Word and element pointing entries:

====================

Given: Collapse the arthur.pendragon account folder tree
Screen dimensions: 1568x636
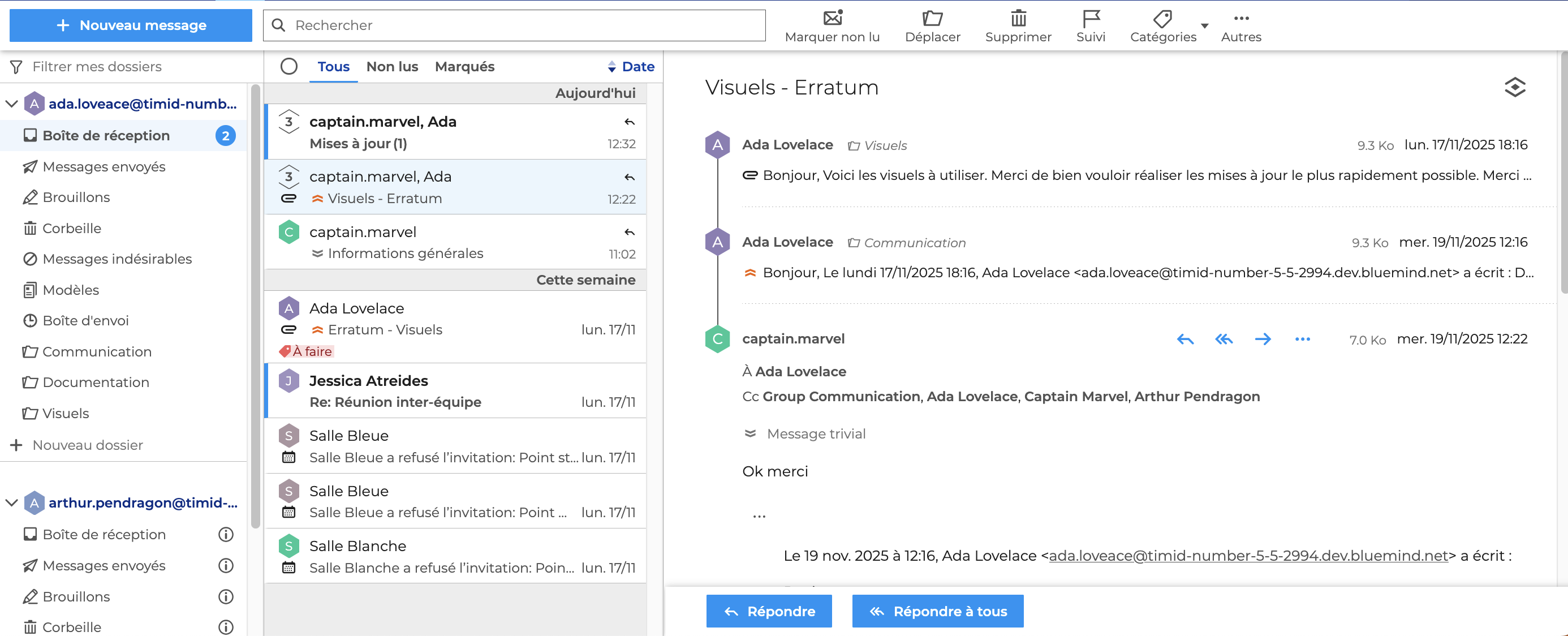Looking at the screenshot, I should (11, 502).
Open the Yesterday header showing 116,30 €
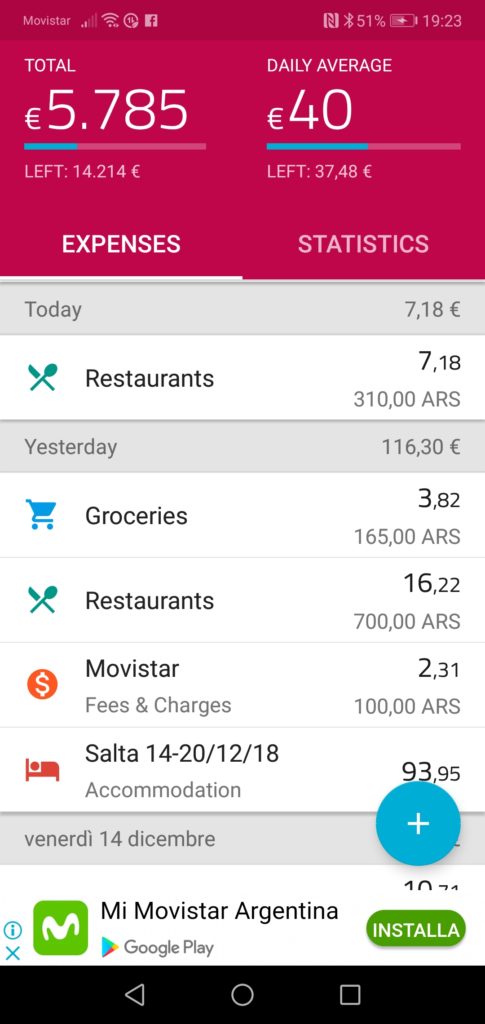The width and height of the screenshot is (485, 1024). (x=242, y=447)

====================

* [To do]: Rewrite these lines with "header" swapped for "section", keeping everything else the same and leaving out the pictures.

* [Expected answer]:
Given: Collapse the arthur.pendragon account folder tree
Screen dimensions: 1568x636
Looking at the screenshot, I should (11, 502).
Open the Yesterday section showing 116,30 €
The width and height of the screenshot is (485, 1024). (x=242, y=447)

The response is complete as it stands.